Vierde jaarcontract toegestaan
Niels is 24 jaar en werkt op basis van zijn tweede jaarcontract. Gerben is 26 jaar en zijn derde jaarcontract eindigt op 1 november 2010. Mag hun werkgever hun nogmaals een jaarcontract aanbieden?
Op 9 juli dit jaar is er een wet aangenomen die het mogelijk maakt om jongeren vaker een tijdelijk contract te geven. De wetswijziging geldt tot 1 januari 2012 met de mogelijkheid tot verlenging.
In het Burgerlijk Wetboek is een maximum verbonden aan het aantal tijdelijke contracten. Voor 9 juli 2010 was de hoofdregel dat er maximaal drie tijdelijke arbeidsovereenkomsten aangegaan konden worden met een tussenliggende periode van niet meer dan drie maanden.
Flexibiliteit
Tevens mochten de tijdelijke contracten de duur van 36 maanden niet overschrijden. Dit betekent maximaal drie keer een jaarcontract, maximaal drie keer een halfjaarcontract en maximaal één keer een contract voor twee jaar. Een tweede contract voor twee jaar ging na 36 maanden over in een arbeidsovereenkomst voor onbepaalde tijd.

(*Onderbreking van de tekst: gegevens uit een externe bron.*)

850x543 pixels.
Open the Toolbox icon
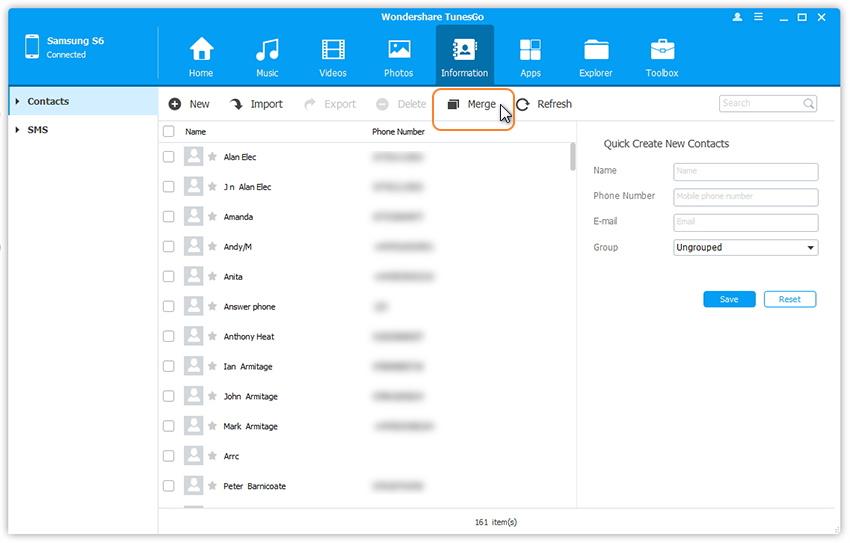coord(662,50)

Sinds 9 juli is het mogelijk om werknemers die jonger zijn dan 27 jaar een vierde jaarcontract aan te bieden. Dit jaarcontract eindigt van rechtswege (zonder dat er een ontslagvergunning nodig is) wanneer het de duur van 48 maanden niet overschrijdt.

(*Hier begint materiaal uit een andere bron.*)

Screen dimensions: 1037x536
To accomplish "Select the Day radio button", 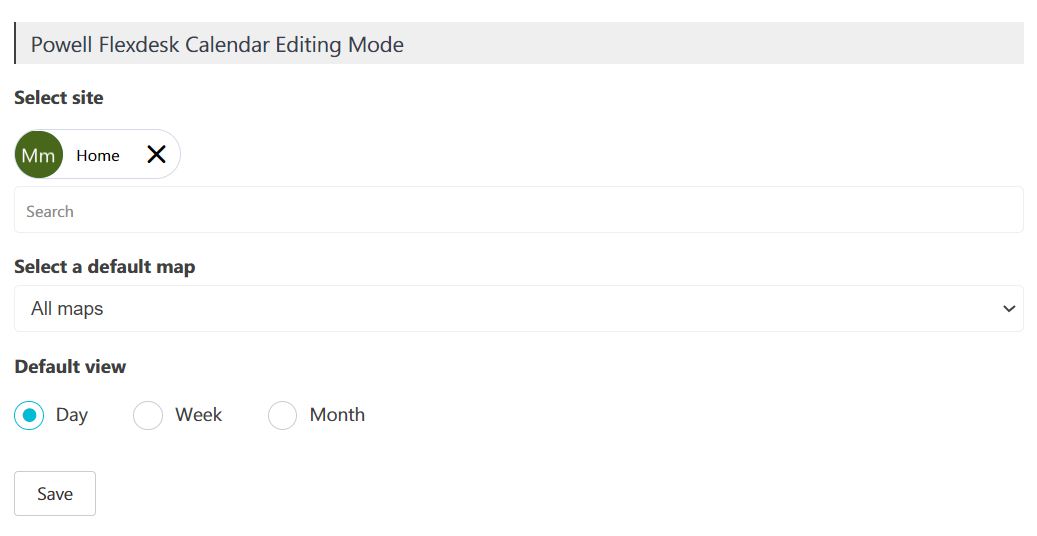I will pos(29,415).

Deze wetswijziging is tot stand gekomen om meer flexibiliteit op de arbeidsmarkt te creëren. Tijdens de huidige economische crisis is het voor werkgevers soms moeilijk in te schatten of ze een werknemer in vaste dienst kunnen aannemen. Nu bestaat de mogelijkheid om nog een keer een tijdelijk contract aan te bieden. Aan de ene kant is dit gunstig voor werknemers omdat werkloosheid op deze manier mogelijk voorkomen kan worden. Het op peil houden van werkervaring, vakkennis en het vasthouden van werkritme en inkomen is uiteraard veel aantrekkelijker dan werkloosheid. Aan de andere kant duurt de onzekerheid over wel of niet een vast contract langer voort. En het is uiteraard maar de vraag of er na afloop van het vierde tijdelijke contract wel een vaste baan in zit.
Onbepaalde tijd
De wet geldt overigens alleen voor werknemers die jonger zijn dan 27 jaar en op dit moment nog geen vast contract hebben.
Aan Niels (24), die op basis van zijn tweede jaarcontract werkt, kan na afloop van dit contract nog twee keer een jaarcontract worden aangeboden. Het vierde en laatste jaarcontract eindigt van rechtswege op zijn 26e.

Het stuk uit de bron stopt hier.